> [記述課題 A]:
記録の中で「pixels」という文字列を含む行がいくつあるか数え、その数だけを答えよ。

> [読解文]:

######

バトルシップコーブの海上展示が一望できる場所。
手前にJPK、ライオンフィッシュ、そして向こうにマサチューセッツが。
ミサイルコルベット艦「ヒデンゼー」はライオンフィッシュと
マサチューセッツに挟まれていて少し確認しにくいですが。
JPKを正面から見てみました。
艦首に揚がっているのは青字に白の艦首旗、信号旗は
おそらくJPKを表す固有の組み合わせであろうと思われます。
これは最初にバトルシップコーブに来たとき。
右がJPKで、わたしはこのあと「マサチューセッツ」見学をしました。
前に海軍迷彩の軍人さんが歩いていたので後ろから撮らせてもらいました。
ここから入っていきます。
ラッタル右側には各地の都市の方向を示す矢印が。
後甲板に
「アーレイバーク提督国際駆逐艦乗り博物館」(直訳)
というお知らせがあったので、草鹿中将の話とか、海上自衛隊との
この提督とのつながりについて知っている日本人としてはすわ!と
盛り上がるも、博物館は現在改装中でした。

######

> [提供データ]:
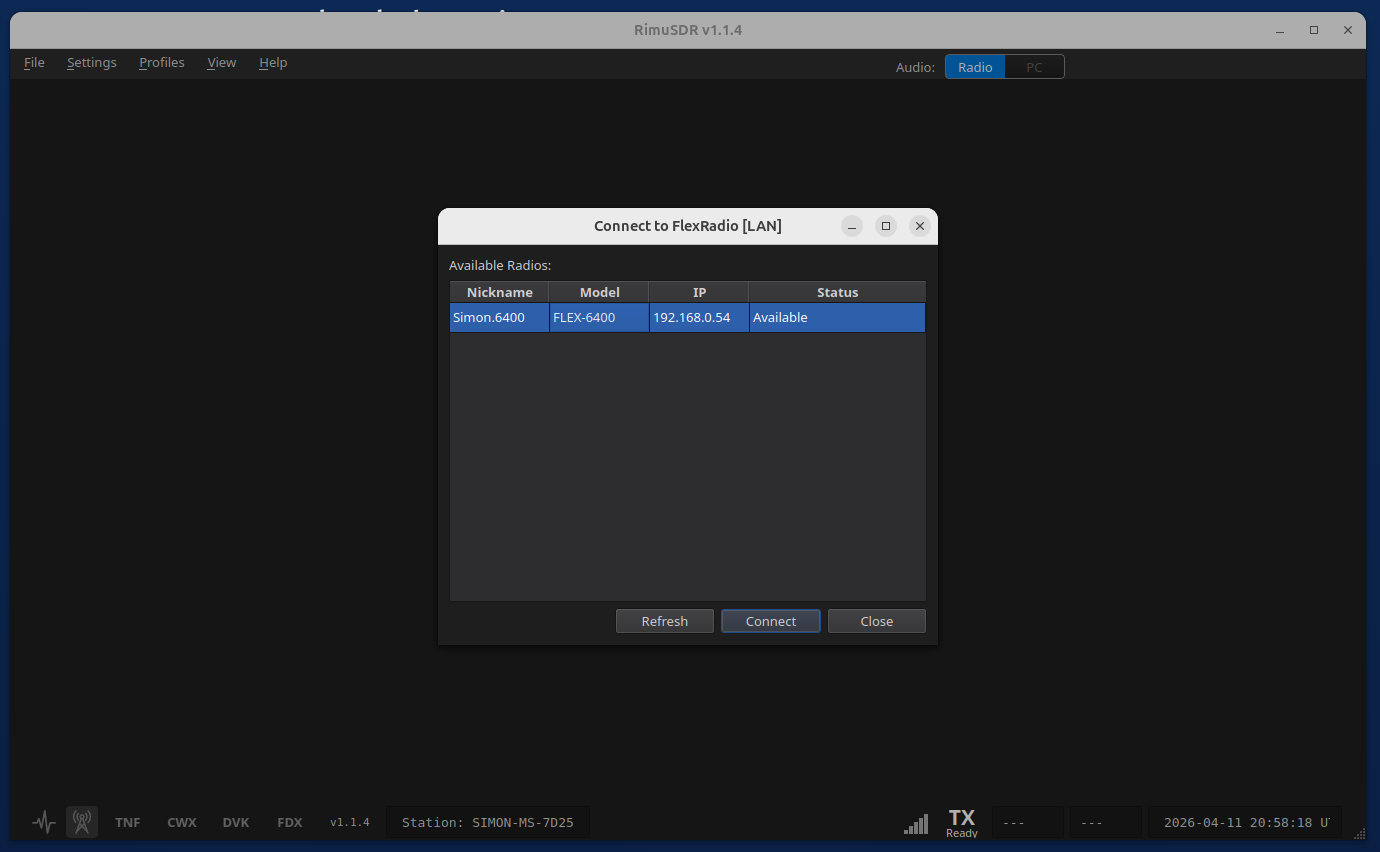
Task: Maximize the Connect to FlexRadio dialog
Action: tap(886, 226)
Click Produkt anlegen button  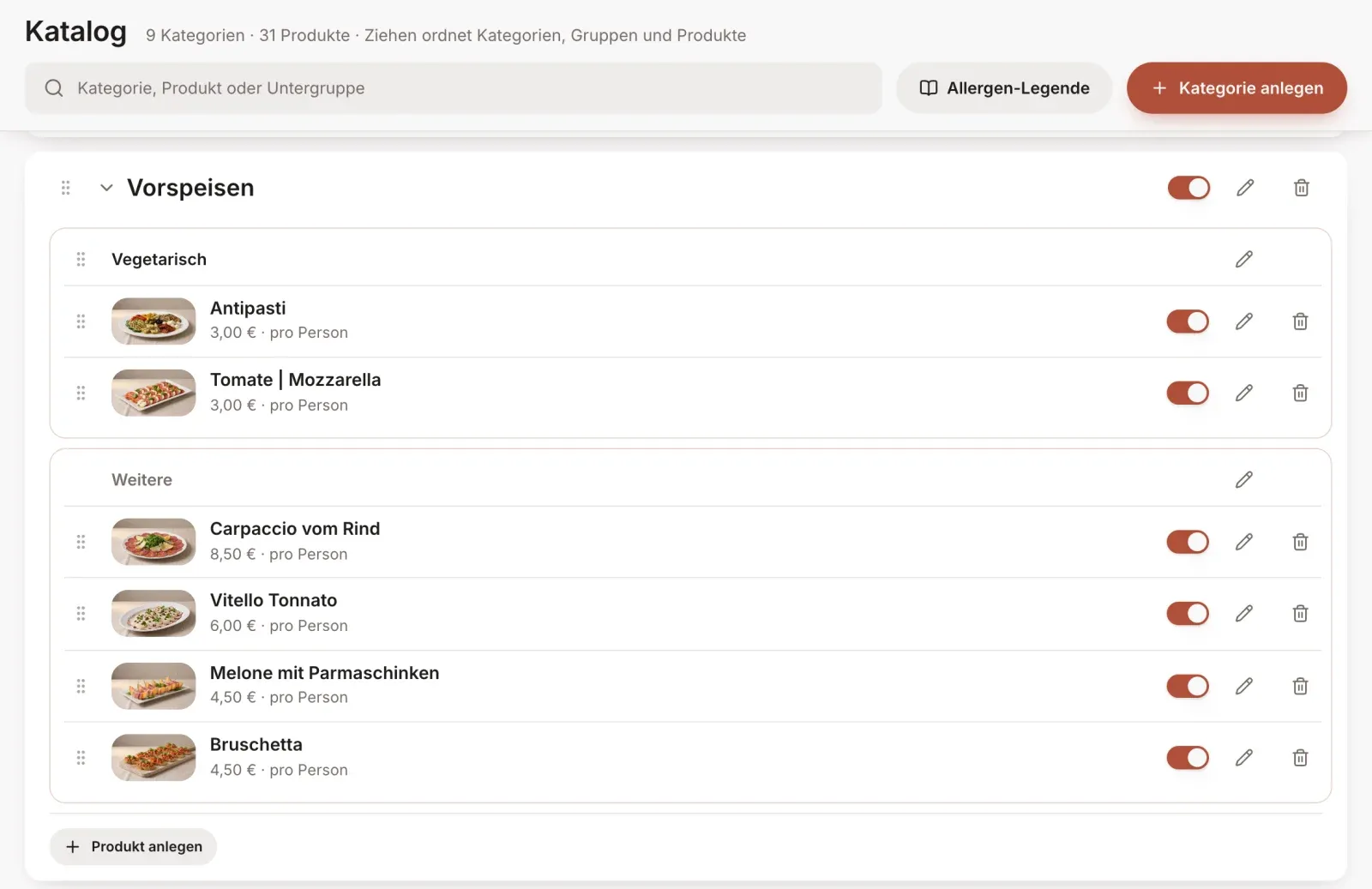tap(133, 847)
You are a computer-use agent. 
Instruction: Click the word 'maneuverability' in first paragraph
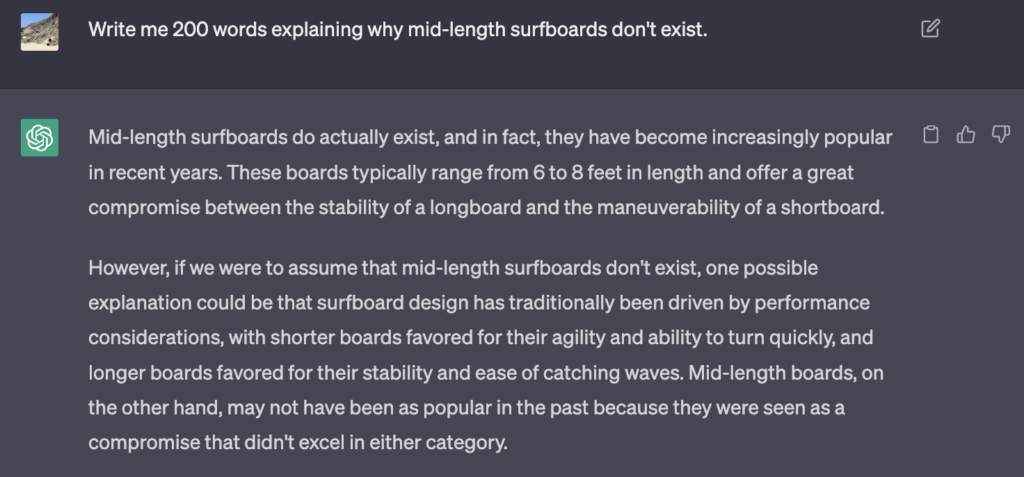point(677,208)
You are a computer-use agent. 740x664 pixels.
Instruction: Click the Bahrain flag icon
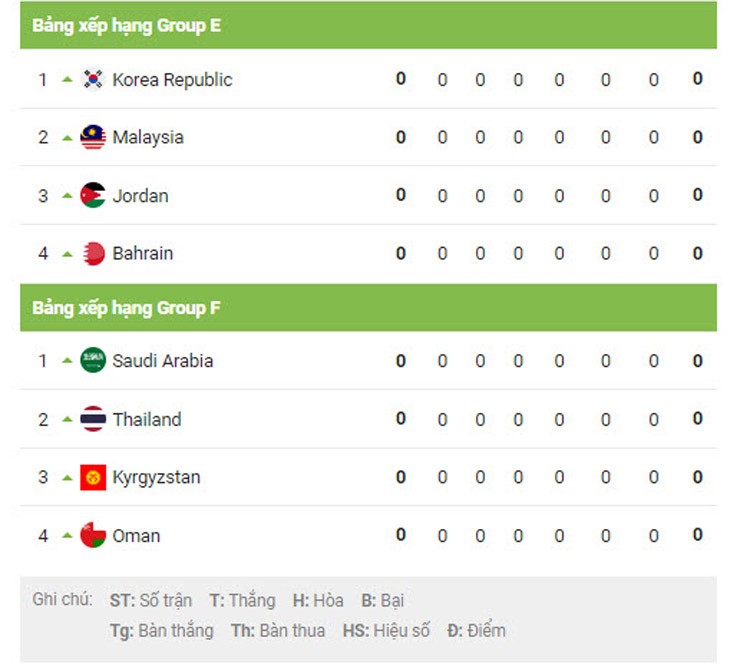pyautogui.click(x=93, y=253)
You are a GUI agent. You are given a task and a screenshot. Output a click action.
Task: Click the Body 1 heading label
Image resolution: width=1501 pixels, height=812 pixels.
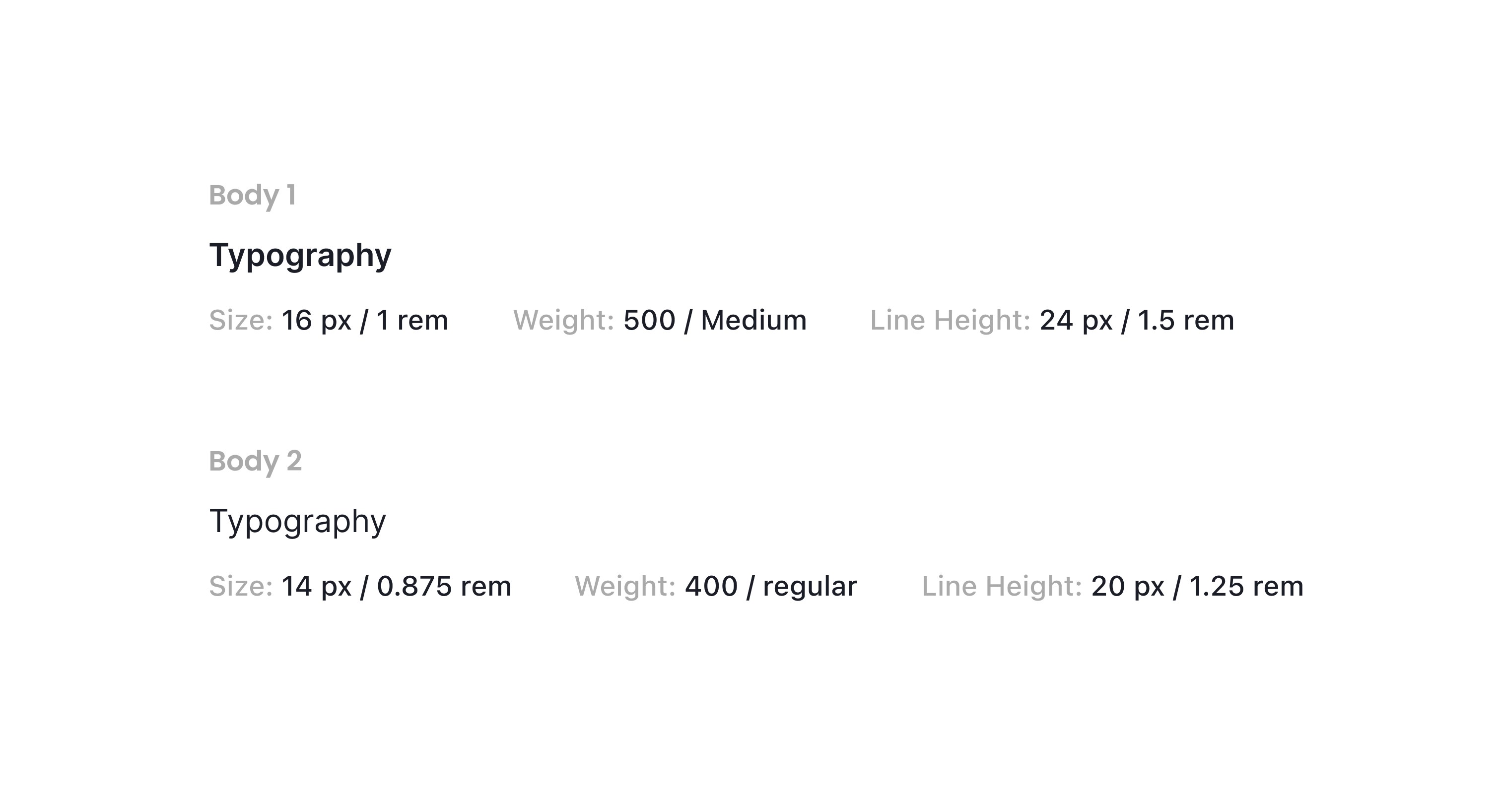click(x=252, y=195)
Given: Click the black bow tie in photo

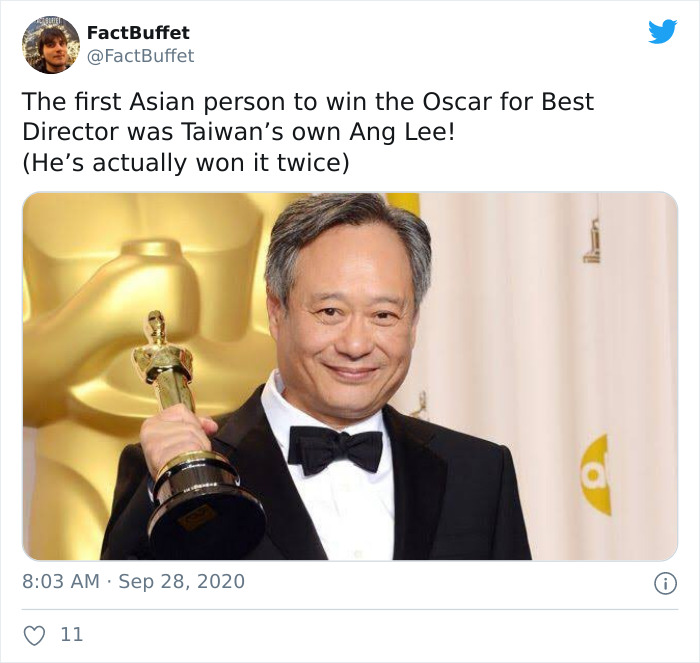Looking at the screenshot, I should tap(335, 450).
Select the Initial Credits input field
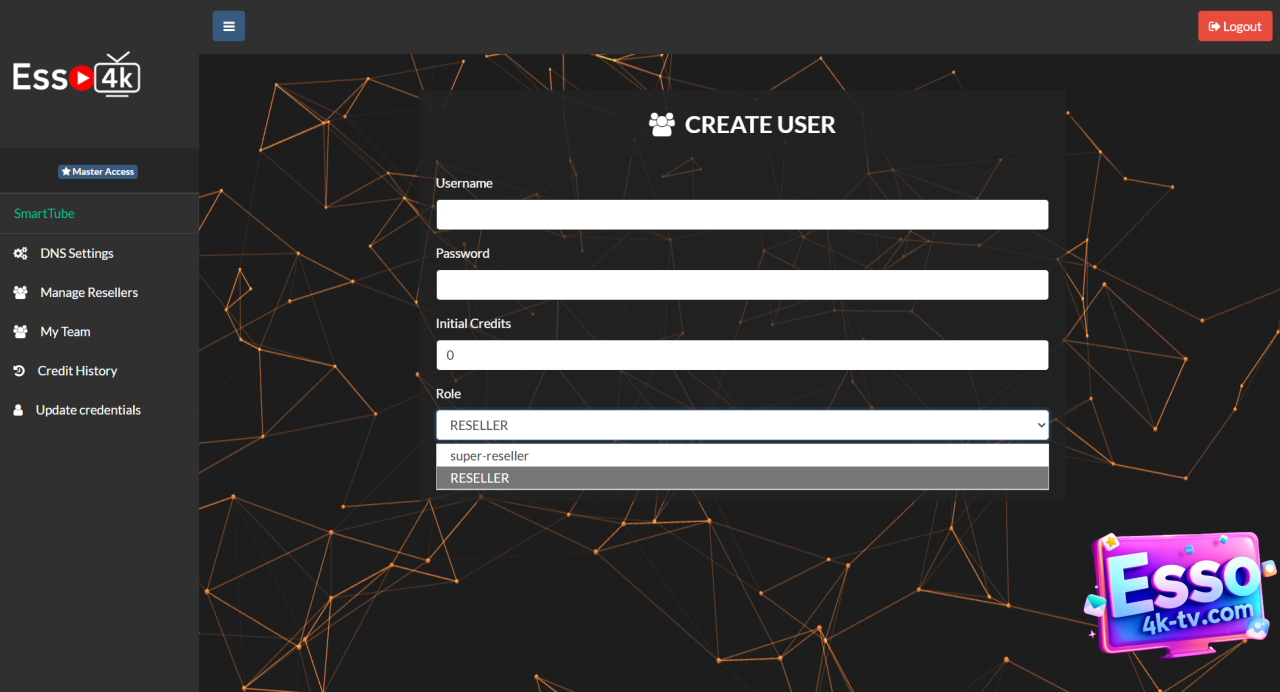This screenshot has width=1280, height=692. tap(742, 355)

######

> [記述課題 B]:
バトルシップコーブについての読解文で、後甲板のお知らせにあった博物館はどういう状態だったか。

> [解答 A]:
2

> [解答 B]:
改装中だった。